Borkenkäfer: Der Albstädter Fichtenwald ist durch Schädlinge bedroht wie lange nicht mehr

Das Jahr 2018 war überdurchschnittlich warm und trocken, im Januar setzte der Schneebruch den Fichten in Albstadts Wäldern zu – seit langem waren sie nicht mehr so anfällig für den Borkenkäfer wie in diesem Sommer. Die Förster machen sich auf harte Zeiten gefasst.
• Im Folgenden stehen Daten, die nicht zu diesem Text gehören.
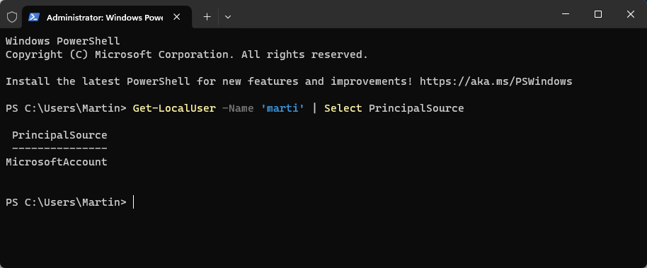Viewport: 647px width, 268px height.
Task: Maximize the terminal window
Action: click(x=598, y=14)
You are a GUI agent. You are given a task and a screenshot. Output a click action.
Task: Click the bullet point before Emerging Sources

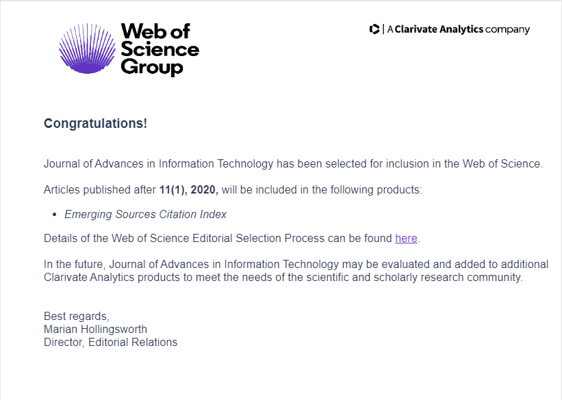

Albstadt. Der Borkenkäfer ist immer ein Thema für den Förster – für den sogenannten "Brotbaum" im deutschen Wald, die ertragreiche Fichte, stellt er die größte Bedrohung dar. Gerade in Höhenlagen wie der Alb hält sich diese Gefahr jedoch in Grenzen, so lange "die Welt in Ordnung ist", wie Klaus Richert, Leiter der Außenstelle Albstadt beim Kreisforstamt, sagt. Wenn die Bäume gesund und in der Lage sind, die Käferlarven und -puppen im Harz zu ersäufen, wenn gelegentliche nasskalte Wetterphasen, die dem Borkenkäfer mindestens ebenso unsympathisch sind wie dem Menschen, dafür sorgen, dass die Population nicht über Gebühr wachsen kann, dann wird der Wald mit den Schädlingen ohne weiteres fertig.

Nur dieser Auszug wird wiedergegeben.